--- Short exercise ---
Duplicate the data from the line with "This screenshot has width=736, height=530." to the line with "coord(1395,127)", both included, and omit the pictures from your answer.

--- Material provided ---
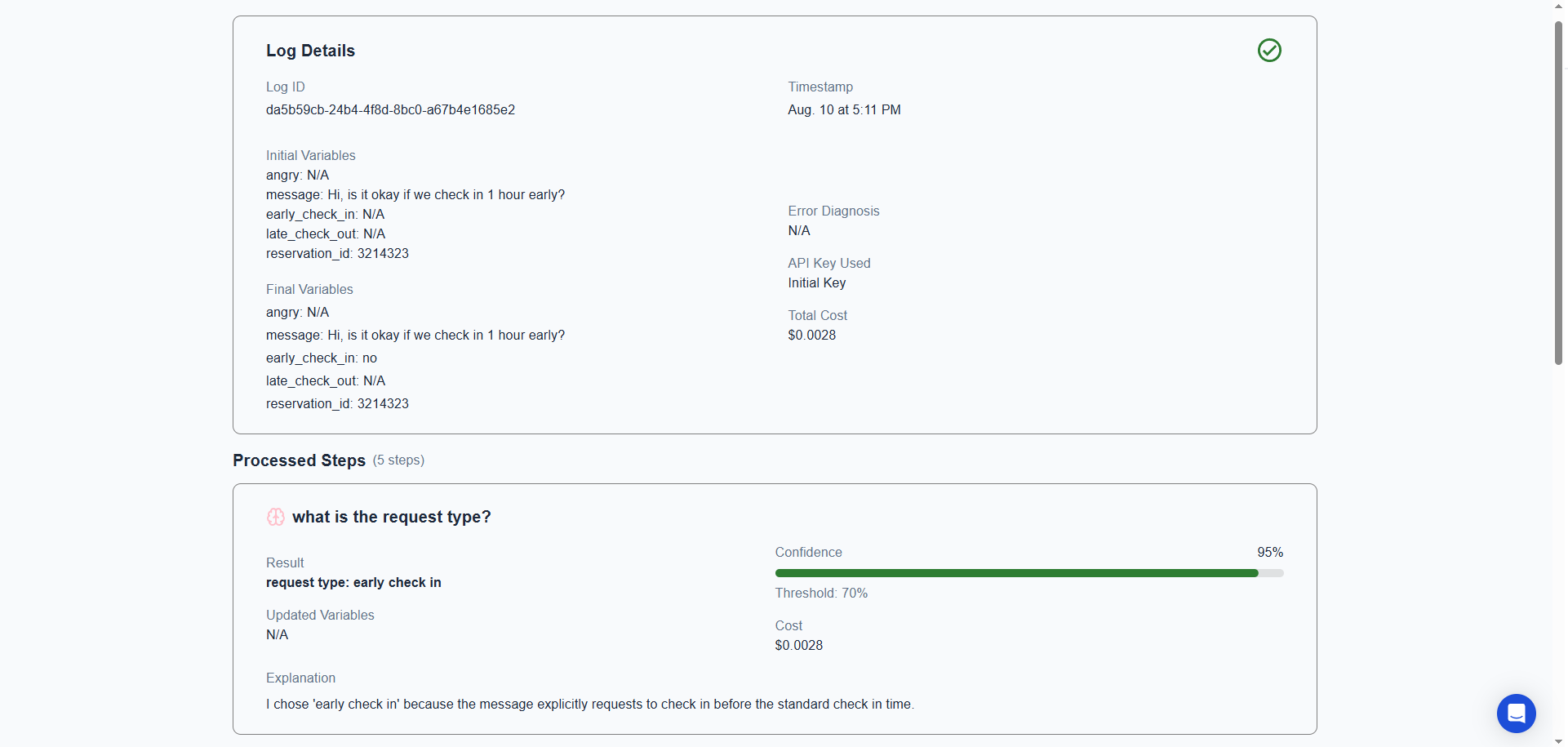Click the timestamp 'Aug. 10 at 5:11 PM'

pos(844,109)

---

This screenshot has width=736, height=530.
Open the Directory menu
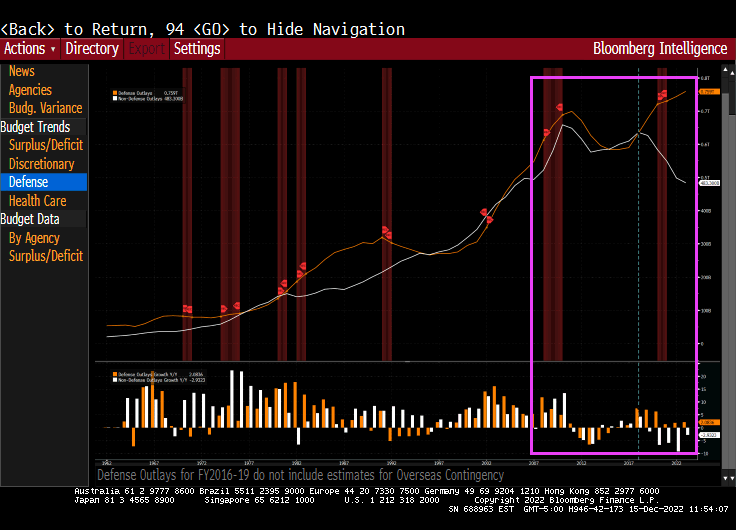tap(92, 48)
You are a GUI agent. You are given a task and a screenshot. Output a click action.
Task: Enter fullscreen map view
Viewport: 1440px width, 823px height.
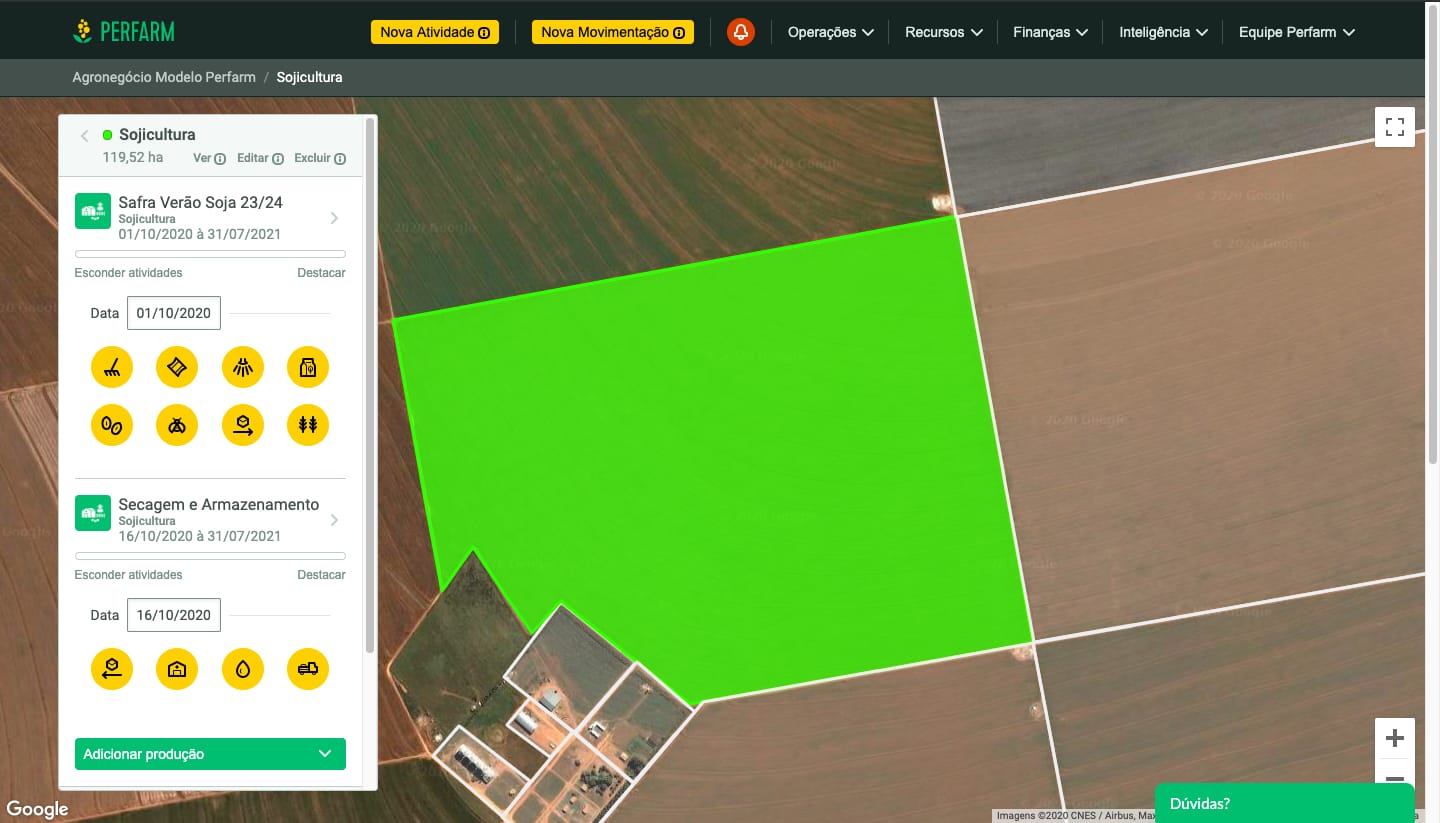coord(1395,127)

--- Written response ---
This screenshot has width=736, height=530.
Open the Directory menu
tap(92, 48)
You are a GUI agent. You are given a task and a screenshot. Output a click action.
Task: Enter fullscreen map view
Viewport: 1440px width, 823px height.
coord(1395,127)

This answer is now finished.